Task statement: Add 71 to each number in the coordinates given as answers, then write out again every line from the one containing "Cookies (343, 551)" down to the one containing "Misc Galleries (448, 20)", both included, with each line given in full. Leave the pictures out.

Supplied records:

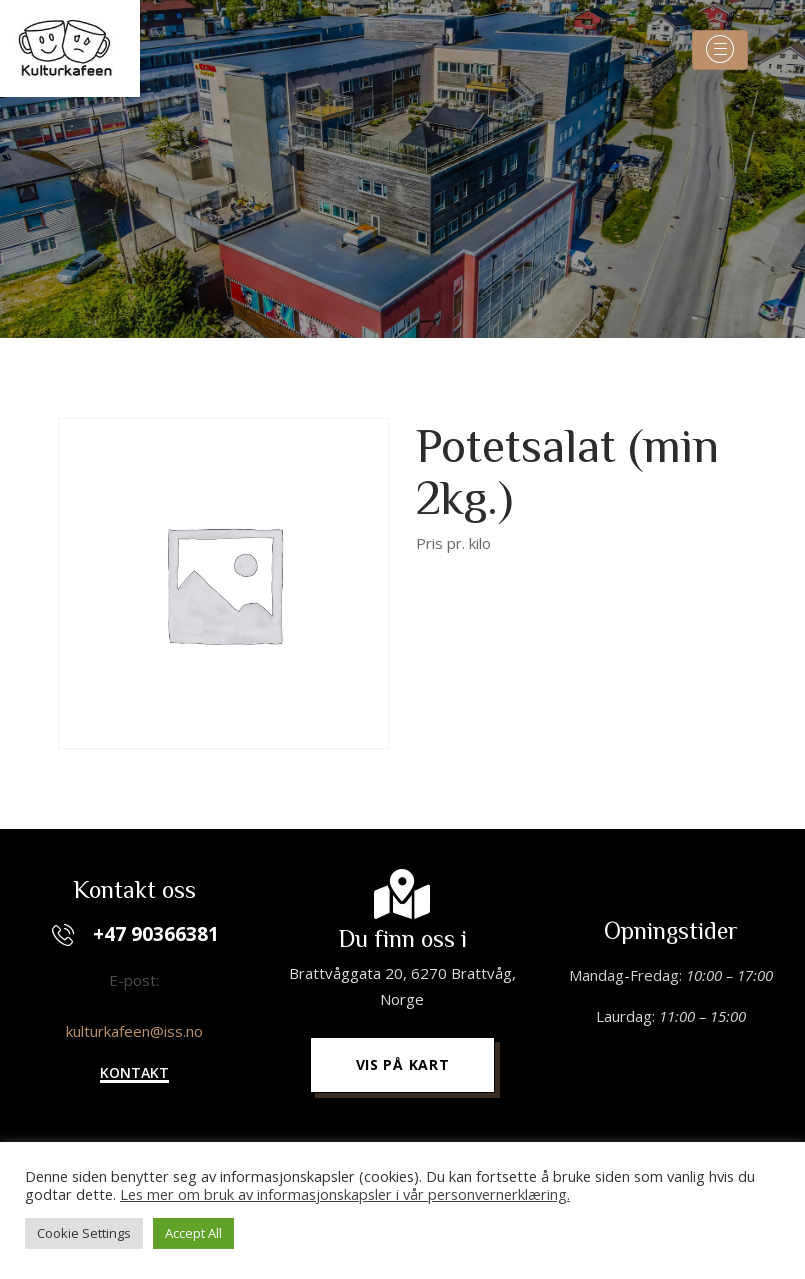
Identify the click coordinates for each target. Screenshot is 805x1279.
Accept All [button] (193, 1233)
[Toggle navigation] (720, 50)
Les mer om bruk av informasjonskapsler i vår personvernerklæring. (345, 1194)
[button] (134, 1074)
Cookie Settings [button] (84, 1233)
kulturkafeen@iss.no (134, 1031)
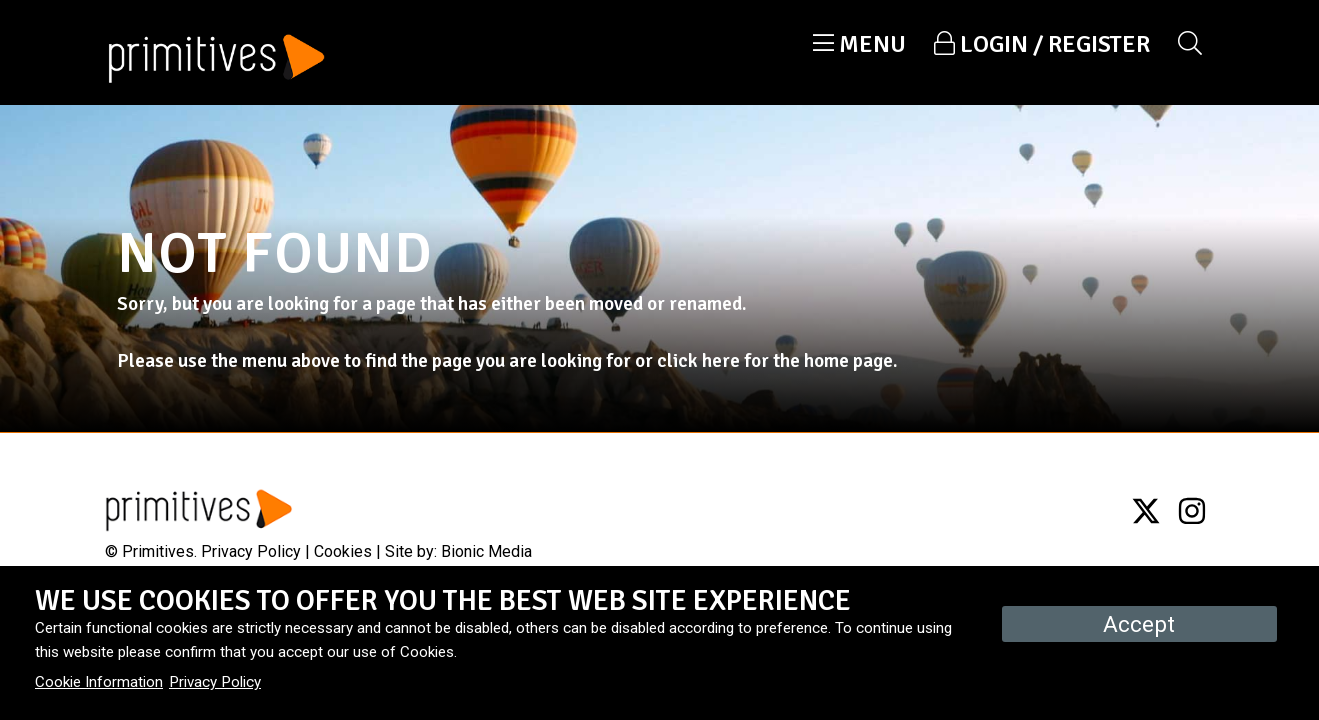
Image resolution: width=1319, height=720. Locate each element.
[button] (859, 44)
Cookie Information (99, 682)
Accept (1139, 624)
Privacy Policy (251, 551)
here (721, 361)
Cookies (343, 551)
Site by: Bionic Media (458, 551)
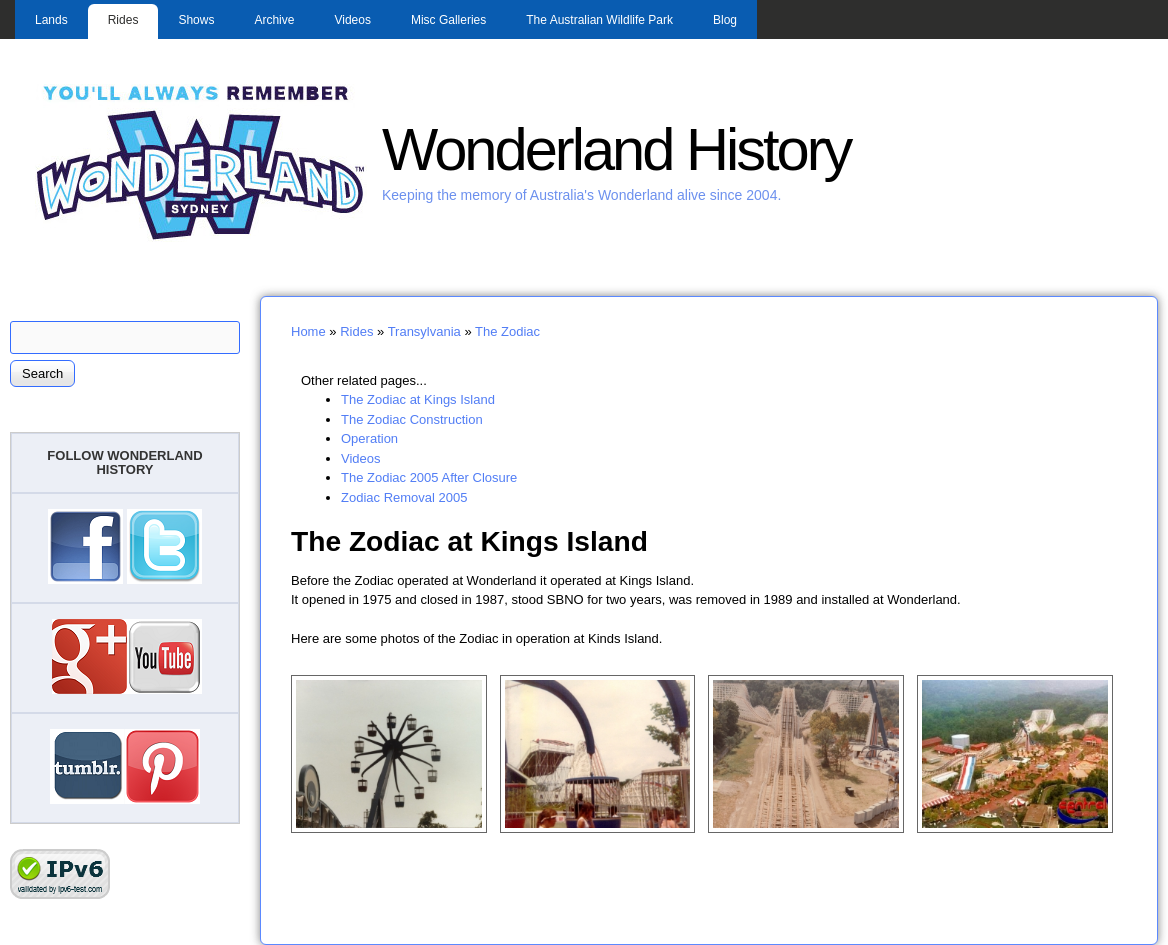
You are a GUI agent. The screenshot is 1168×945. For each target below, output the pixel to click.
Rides (123, 20)
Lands (51, 20)
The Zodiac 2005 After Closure (429, 477)
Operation (369, 438)
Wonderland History (616, 149)
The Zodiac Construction (412, 419)
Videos (352, 20)
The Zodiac (507, 331)
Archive (274, 20)
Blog (725, 20)
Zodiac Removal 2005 (404, 497)
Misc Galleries (448, 20)
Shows (196, 20)
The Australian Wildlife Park (599, 20)
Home (308, 331)
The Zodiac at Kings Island (418, 399)
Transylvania (424, 331)
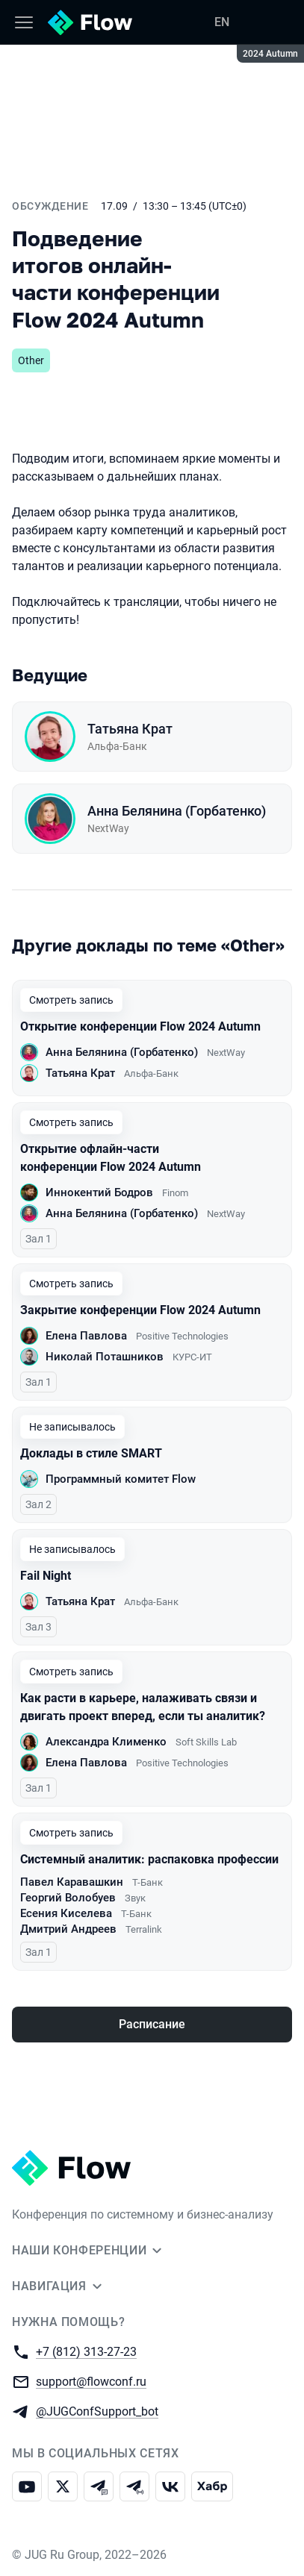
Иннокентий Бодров (99, 1192)
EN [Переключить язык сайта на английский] (221, 22)
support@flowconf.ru (91, 2381)
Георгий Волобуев (68, 1898)
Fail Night (45, 1576)
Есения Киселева (66, 1913)
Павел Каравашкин (71, 1882)
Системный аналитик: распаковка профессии (149, 1859)
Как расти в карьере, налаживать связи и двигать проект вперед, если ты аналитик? (142, 1707)
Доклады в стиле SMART (91, 1453)
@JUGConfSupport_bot (97, 2411)
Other (31, 360)
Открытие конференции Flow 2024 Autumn (140, 1026)
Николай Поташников (105, 1357)
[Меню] (24, 22)
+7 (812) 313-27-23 (86, 2351)
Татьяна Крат (130, 729)
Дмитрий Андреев (68, 1929)
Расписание (152, 2024)
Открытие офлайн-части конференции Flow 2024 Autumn (110, 1158)
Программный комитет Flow (121, 1479)
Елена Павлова (86, 1336)
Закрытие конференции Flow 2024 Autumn (140, 1310)
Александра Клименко (106, 1742)
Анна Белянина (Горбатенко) (176, 811)
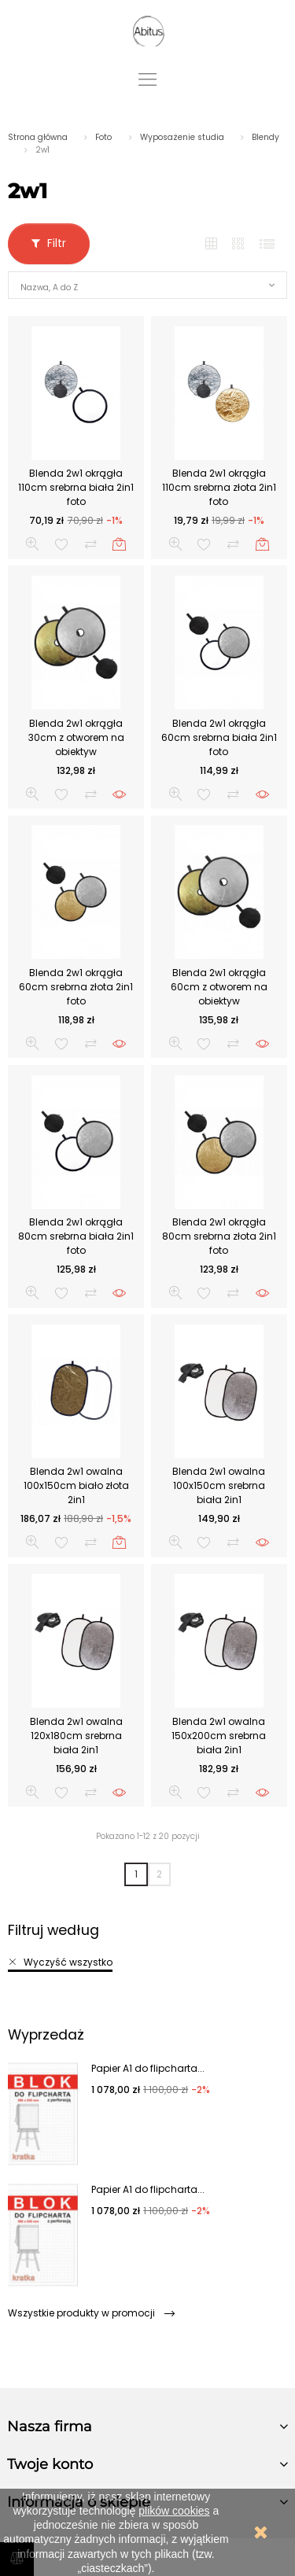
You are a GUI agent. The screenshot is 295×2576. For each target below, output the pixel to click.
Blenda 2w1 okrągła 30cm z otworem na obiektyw (76, 737)
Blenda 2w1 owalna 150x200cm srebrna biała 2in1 (218, 1735)
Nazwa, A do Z (49, 287)
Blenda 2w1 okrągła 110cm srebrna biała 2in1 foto (76, 487)
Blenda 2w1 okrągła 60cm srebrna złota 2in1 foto (76, 987)
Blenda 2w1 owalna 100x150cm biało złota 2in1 (76, 1485)
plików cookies (173, 2510)
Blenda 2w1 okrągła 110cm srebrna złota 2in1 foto (219, 487)
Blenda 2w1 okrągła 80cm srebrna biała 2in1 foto (76, 1236)
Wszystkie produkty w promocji (91, 2313)
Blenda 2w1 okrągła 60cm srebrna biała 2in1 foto (219, 737)
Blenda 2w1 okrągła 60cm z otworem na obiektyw (219, 987)
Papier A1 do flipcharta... (148, 2068)
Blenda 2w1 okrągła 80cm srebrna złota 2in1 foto (219, 1236)
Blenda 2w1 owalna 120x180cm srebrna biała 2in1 (76, 1735)
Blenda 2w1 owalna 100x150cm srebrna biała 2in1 (218, 1485)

Solution for this exercise:
Cookies (414, 622)
Site by: Bionic Media (529, 622)
You are a GUI agent. The screenshot is 1168×945. For each target below, output the pixel to click.
Rides (194, 91)
Lands (122, 91)
The Zodiac 2005 After Closure (500, 548)
Operation (440, 509)
Wonderland History (687, 220)
The Zodiac Construction (483, 490)
Videos (423, 91)
The Zodiac (578, 402)
Archive (345, 91)
Blog (796, 91)
Zodiac Removal 2005 (475, 568)
Misc Galleries (519, 91)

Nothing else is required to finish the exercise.